_Problem requirements_
Copy out each line from the material where the word "checkbox" is found.

_Dataset entries_
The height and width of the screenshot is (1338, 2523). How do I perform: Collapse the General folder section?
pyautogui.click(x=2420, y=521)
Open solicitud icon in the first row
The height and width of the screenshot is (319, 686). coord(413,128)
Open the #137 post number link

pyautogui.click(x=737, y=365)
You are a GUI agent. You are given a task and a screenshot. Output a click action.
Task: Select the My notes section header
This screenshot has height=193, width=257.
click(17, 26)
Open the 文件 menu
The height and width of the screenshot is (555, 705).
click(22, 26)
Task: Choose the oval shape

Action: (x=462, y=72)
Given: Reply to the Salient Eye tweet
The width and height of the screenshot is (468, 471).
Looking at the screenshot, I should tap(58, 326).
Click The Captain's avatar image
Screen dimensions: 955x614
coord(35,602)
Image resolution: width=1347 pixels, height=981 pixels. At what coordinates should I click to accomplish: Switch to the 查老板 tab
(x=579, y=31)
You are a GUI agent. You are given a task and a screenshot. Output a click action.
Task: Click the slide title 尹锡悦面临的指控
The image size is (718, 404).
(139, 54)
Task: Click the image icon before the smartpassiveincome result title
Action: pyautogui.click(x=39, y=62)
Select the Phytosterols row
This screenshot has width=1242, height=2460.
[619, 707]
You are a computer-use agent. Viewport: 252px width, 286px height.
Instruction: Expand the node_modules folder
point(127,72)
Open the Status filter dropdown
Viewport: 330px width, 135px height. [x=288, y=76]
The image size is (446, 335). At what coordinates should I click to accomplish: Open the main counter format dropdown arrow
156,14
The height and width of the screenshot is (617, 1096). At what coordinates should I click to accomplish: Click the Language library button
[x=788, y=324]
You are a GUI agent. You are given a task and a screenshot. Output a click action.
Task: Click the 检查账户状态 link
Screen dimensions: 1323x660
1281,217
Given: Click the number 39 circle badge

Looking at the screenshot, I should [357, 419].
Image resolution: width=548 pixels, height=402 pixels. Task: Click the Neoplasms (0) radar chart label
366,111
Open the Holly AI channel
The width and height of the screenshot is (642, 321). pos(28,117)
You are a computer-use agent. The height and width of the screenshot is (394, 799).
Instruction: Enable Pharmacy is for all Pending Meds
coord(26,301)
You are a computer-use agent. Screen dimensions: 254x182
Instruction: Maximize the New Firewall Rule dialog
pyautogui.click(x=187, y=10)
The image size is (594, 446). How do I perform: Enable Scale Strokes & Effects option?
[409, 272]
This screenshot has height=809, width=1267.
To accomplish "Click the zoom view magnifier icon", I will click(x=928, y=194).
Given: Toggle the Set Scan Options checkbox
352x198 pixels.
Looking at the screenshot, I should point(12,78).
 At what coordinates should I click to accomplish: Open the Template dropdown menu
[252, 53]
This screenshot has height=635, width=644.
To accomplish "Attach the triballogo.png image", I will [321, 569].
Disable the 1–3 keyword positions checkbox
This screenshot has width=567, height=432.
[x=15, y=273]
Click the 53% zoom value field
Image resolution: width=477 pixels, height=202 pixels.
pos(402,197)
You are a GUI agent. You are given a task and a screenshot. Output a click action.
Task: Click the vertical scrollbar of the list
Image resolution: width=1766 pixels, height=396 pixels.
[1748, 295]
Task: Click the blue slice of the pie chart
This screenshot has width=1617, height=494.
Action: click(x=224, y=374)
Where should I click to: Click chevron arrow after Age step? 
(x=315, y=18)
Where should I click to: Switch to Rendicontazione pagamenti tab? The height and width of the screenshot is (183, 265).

_Solution to this task_
Given: Toggle the Set Scan Options checkbox
Disable the 1–3 keyword positions checkbox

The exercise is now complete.